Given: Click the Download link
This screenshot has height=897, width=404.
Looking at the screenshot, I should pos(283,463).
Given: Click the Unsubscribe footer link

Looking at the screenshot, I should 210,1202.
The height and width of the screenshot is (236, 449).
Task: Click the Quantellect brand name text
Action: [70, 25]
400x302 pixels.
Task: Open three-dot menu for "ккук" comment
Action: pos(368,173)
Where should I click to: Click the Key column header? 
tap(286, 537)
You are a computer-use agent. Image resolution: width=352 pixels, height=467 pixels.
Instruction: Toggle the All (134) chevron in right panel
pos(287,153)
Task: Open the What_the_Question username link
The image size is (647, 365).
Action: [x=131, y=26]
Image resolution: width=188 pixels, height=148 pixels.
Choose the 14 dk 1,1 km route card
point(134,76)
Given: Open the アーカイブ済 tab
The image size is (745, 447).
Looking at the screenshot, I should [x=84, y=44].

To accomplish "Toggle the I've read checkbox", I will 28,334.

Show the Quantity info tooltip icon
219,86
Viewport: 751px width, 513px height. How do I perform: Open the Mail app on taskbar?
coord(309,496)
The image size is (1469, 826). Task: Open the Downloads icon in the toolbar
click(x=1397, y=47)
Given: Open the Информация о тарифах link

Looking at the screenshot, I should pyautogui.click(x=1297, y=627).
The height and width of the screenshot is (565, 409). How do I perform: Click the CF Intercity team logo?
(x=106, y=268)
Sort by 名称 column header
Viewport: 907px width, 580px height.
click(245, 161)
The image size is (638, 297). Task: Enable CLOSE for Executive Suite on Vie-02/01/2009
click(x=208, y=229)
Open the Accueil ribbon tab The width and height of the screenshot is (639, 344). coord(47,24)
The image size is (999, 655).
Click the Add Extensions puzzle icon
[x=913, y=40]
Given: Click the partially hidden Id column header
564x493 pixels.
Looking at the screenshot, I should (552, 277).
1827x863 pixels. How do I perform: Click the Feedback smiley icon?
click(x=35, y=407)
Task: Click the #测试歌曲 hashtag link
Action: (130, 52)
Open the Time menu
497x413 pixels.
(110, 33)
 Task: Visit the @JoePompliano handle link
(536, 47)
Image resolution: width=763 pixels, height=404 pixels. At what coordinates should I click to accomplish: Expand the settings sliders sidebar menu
━━━━━━━━━━
If a line in the material above holds "resolution", copy it.

You are a computer-use agent. Image resolution: width=352 pixels, height=467 pixels.
Image resolution: width=188 pixels, height=148 pixels.
Image resolution: width=763 pixels, height=404 pixels. At what coordinates should I click to accomplish: Expand the settings sliders sidebar menu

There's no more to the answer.